Task inputs ::
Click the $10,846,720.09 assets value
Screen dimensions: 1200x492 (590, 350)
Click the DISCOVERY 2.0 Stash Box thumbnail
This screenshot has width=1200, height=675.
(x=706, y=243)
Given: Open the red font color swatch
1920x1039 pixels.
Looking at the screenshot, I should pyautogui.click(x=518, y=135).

---

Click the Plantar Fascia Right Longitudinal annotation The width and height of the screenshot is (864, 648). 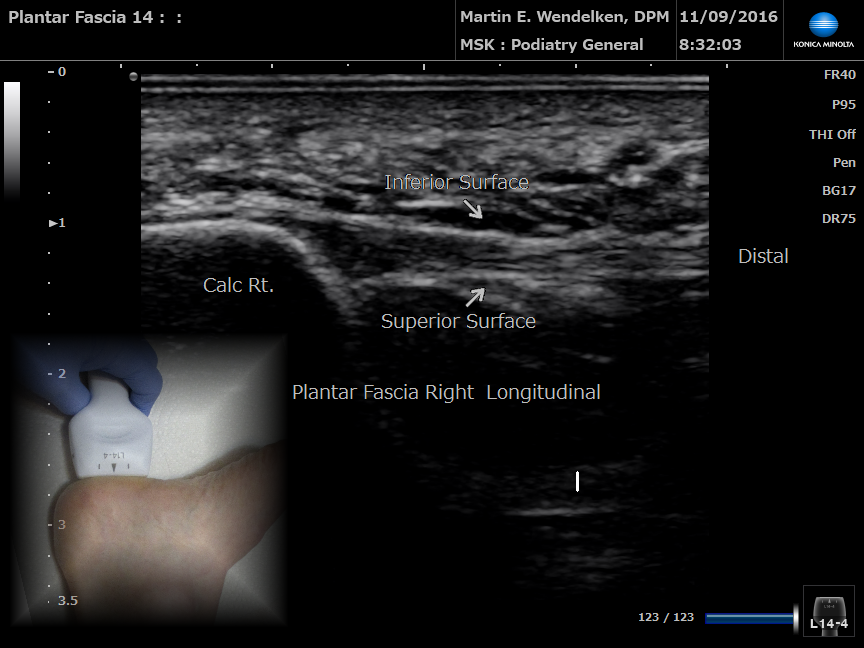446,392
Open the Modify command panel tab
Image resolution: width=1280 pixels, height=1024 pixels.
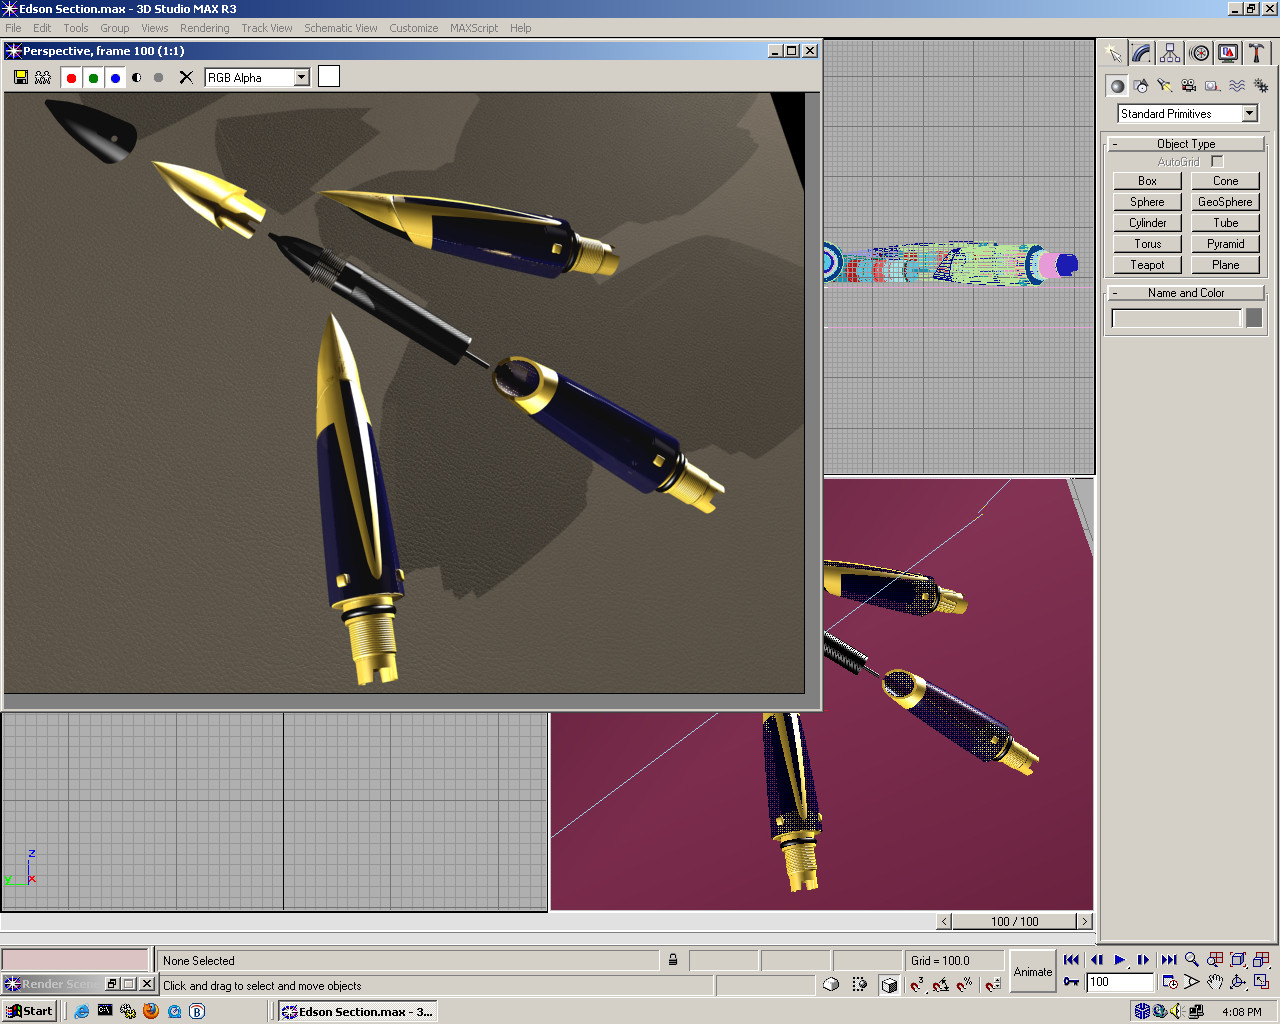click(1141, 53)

What the exercise asks :: Which of the lines above contain "Open"? Return them all.

Reply ::
Given: Open the red font color swatch
Open the Modify command panel tab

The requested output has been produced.